Atomowa ambicja Kima. Korea Północna prezentuje nowy okręt podwodny
Zdjęcia, udostępnione przez KCNA, pokazują okręt w zamkniętym ośrodku budowlanym. Jednostka najwyraźniej nie została jeszcze zwodowana, ale skala projektu nie pozostawia wątpliwości. To nie jest atrapa, lecz prawdopodobnie pełnoprawny okręt bojowy, zdolny do przenoszenia pocisków kierowanych.
Okręty podwodne o napędzie atomowym dają przewagę, której Korea Północna dotąd nie posiadała. Mogą pozostawać pod wodą przez bardzo długi czas, poruszać się szybciej i ciszej niż jednostki z napędem konwencjonalnym czy operować znacznie dalej od brzegu. Obecnie taką technologią dysponuje jedynie wąska grupa państw, w tym USA, Rosja, Chiny czy Wielka Brytania.

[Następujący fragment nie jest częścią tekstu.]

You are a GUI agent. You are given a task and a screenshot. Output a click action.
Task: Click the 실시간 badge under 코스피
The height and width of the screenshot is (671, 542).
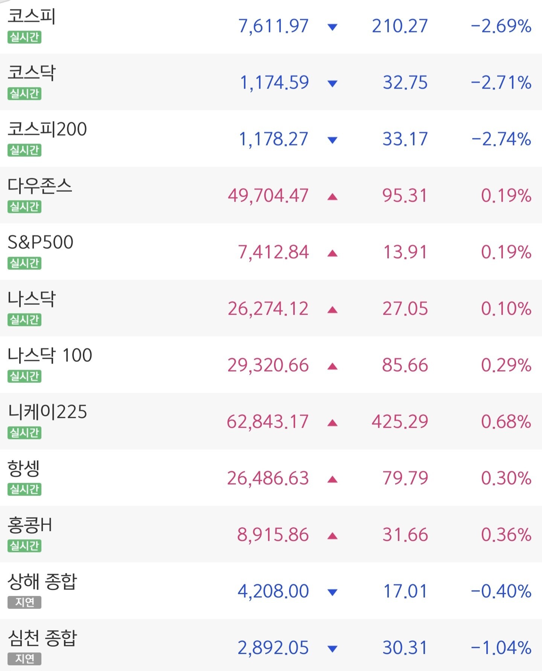[x=24, y=37]
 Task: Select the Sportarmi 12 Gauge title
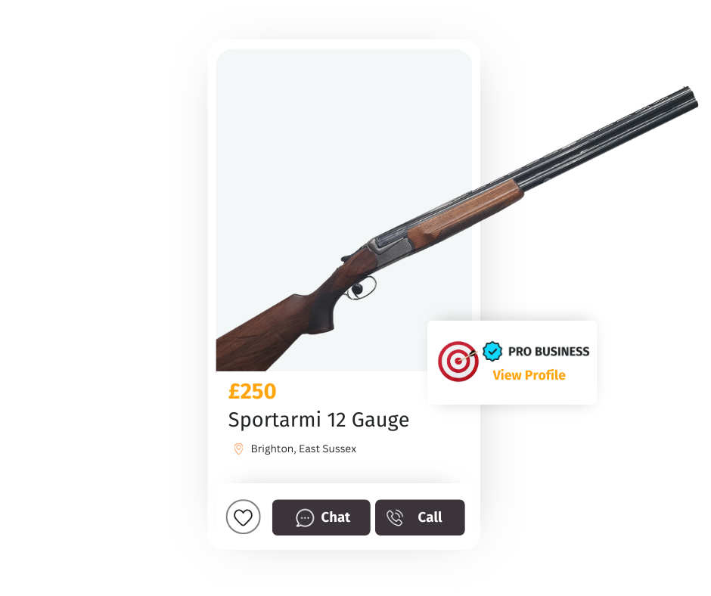click(x=318, y=420)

Dla Pjongjangu oznacza to kolejny element odstraszania. Szczególnie w kontekście napięć z Koreą Południową i Stanami Zjednoczonymi. Kim Dzong Un nazwał plany rozwoju atomowych okrętów podwodnych w Seulu „aktem ofensywnym”, podkreślając, że bezpieczeństwo Korei Północnej musi opierać się na sile uderzenia.
Atomowa ambicja Kima. Korea Północna prezentuje nowy okręt podwodny
Eksperci zwracają jednak uwagę, że to właśnie działania Pjongjangu są jednym z głównych motorów eskalacji. Jak podkreślają analitycy w Seulu, Korea Północna od lat odrzuca dyplomację, jednocześnie inwestując ogromne środki w rozwój broni strategicznej – od rakiet balistycznych po hipersoniczne systemy przenoszenia głowic.

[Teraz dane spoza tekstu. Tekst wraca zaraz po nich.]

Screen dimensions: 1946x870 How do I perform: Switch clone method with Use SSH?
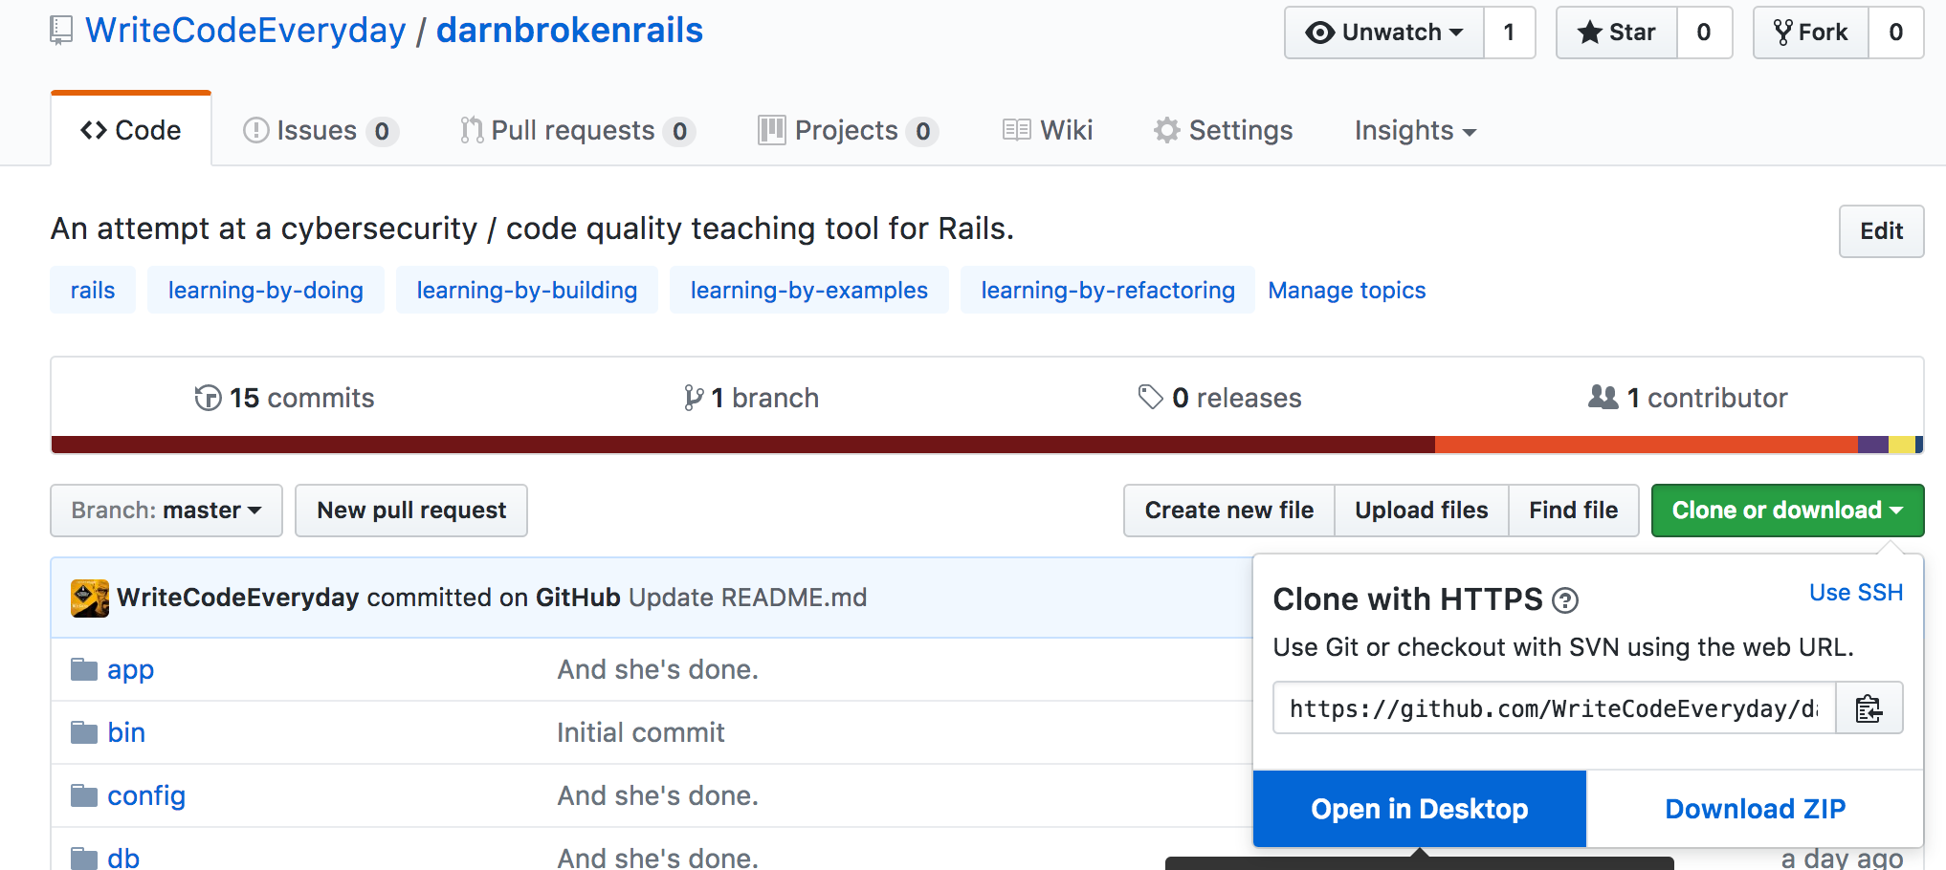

Nowy okręt podwodny wpisuje się w pięcioletni plan zbrojeniowy, który Kim zaprezentował w 2021 roku. W jego ramach reżim rozwija także niszczyciele rakietowe i morskie systemy przenoszenia broni jądrowej. Celem jest jedno: zwiększyć presję militarną i polityczną na sąsiadów.

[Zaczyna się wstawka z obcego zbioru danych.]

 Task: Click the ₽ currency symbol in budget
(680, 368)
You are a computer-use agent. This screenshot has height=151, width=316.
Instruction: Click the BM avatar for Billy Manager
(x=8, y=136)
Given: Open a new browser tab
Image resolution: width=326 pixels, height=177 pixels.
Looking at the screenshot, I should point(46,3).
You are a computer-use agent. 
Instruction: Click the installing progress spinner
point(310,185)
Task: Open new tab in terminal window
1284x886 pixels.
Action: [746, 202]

Choć prezentowany okręt robi wrażenie, specjaliści podkreślają, że północnokoreańska flota wciąż pozostaje technologicznie w tyle za siłami morskimi Korei Południowej i USA. Nowa jednostka to jednak ważny symbol. Sygnał, że Pjongjang nie zamierza zwalniać tempa i chce być postrzegany jako pełnoprawne, atomowe mocarstwo morskie.